RESTAURER DANS L’ESPRIT DES LIEUX
Le jardin tel qu’il se présente aujourd’hui est le fruit de la minutieuse réhabilitation orchestrée par Michael et Margaret Likierman. Un travail nécessaire car la propriété, restée dans la famille Ladan-Bockairy jusqu’en 1995, a connu une histoire mouvementée avant son classement au titre des Monuments historiques en 1990. Transformé en maison de convalescence pour l’armée italienne pendant la dernière guerre, puis reconverti en chambres d’hôtes et amputé d’une partie de son parc, le domaine de 3,5 hectares était si dégradé que les Likierman ont dû consacrer cinq années à une restauration qu’ils ont voulue très fidèle à l’esprit des lieux.
Avec le paysagiste Arnaud Maurières, ils ont réveillé le parc et le jardin historique de Ferdinand Bac. Les « fabriques » ont été restaurées d’après ses dessins et ses écrits. Par ailleurs, des commandes confiées au sculpteur tchèque Ivan Theimer complètent par des transcriptions contemporaines 7 éléments perdus à jamais. Frédéric Trifilio et Roger Pellegrini, respectivement chef jardinier et maçon, ont travaillé d’arrache-pied sur les plantations, les murs de soutènement et les escaliers. C’est avec l’architecte en chef des Monuments historiques Jean-Yvan Yarmola et son confrère Bernard Camous que la maison fut restaurée, agrandie et discrètement modernisée afin de l’adapter aux exigences de la vie actuelle.
Jalonnant le parcours entre la villa et le « Mausolée » où repose Caroline-Octavie Ladan-Bockairy, décédée en 1957, les constructions ornementales des fabriques jouent avec la pente pour cultiver des points de vue, les cadrer ou les déjouer par des terrasses ou des perspectives tronquées ou amplifiées.
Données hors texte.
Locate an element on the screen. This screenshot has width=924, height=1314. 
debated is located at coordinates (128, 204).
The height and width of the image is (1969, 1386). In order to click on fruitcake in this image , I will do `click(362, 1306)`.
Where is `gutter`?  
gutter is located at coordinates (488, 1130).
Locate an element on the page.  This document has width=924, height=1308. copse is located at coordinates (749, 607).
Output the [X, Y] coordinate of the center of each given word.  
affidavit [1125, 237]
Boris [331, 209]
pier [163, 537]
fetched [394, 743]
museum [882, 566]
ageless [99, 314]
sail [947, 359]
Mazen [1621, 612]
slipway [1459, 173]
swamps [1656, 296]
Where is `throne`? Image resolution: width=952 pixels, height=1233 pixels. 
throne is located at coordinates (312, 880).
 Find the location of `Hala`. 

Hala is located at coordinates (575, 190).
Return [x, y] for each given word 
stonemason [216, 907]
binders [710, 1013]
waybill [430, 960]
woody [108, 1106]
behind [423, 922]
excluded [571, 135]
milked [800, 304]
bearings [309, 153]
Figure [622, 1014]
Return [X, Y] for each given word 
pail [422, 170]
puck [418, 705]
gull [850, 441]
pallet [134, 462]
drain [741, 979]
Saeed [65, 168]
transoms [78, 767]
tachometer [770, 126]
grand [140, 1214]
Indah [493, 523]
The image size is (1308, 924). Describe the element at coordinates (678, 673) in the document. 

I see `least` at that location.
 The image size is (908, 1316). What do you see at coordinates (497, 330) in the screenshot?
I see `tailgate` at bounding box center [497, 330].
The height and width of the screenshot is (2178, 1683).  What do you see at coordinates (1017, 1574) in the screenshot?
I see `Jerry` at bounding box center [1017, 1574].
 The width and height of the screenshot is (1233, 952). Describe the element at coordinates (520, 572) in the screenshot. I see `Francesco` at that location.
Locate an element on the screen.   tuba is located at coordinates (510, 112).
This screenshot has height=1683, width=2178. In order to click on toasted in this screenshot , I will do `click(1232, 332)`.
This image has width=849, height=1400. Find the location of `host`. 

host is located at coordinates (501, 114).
Surplombant la propriété, la « Rotonde » traduit d’emblée le dessein poursuivi par Bac de mettre en scène la nature.
Encastré dans une banquette sous une pergola, Le Bélier d’Ivan Theimer, révèle un espace sauvage. Le Nymphée de Jean Goujon s’adosse au Pont de la carrière qui traverse la route. Il domine l’Allée des cyprès, magnifiée à midi par le soleil en son axe et un escalier tourné vers la mer. À la croisée de trois chemins, L’Enfant au papillon, d’Ivan Theimer, cherche l’insecte en lapis-lazuli qui brille au soleil, non loin de La Fontaine de Nausicaa et du buste de Ferdinand Bac qui veille en génie des lieux.
Autre point fort, l’Allée des jarres. Ses éléments de tailles différentes créant un effet de perspective illusoire, la jarre qui semble centrée à l’extrémité d’un escalier est en fait désaxée. Dans son prolongement, Le Banc romain illustre la complexité du jardin, dans une percée en hauteur à couper le souffle, dominé par la tête de méduse de Nick Allen qui trône au sommet de la cascade de pierre des murs de soutènement de la colline. Citons aussi les Jardins du trompe-l’oeil et de l’obélisque, le Casino dit de Palladio, la Bella Vista, les Ponts du caroubier et de la carrière, le Rocher d’Orphée. Partout, la végétation les couleurs et les matériaux mettent le paysage en majesté.
« Réhabiliter ce jardin était d’autant plus important qu’il est l’unique composition vivante préservée d’un créateur exceptionnel », conclut Michael Likierman en nous quittant. Alors que sonne l’heure pour lui et son épouse de se séparer du domaine, il est à souhaiter que les Colombières tombent entre des mains aussi attentives et respectueuses que les leurs.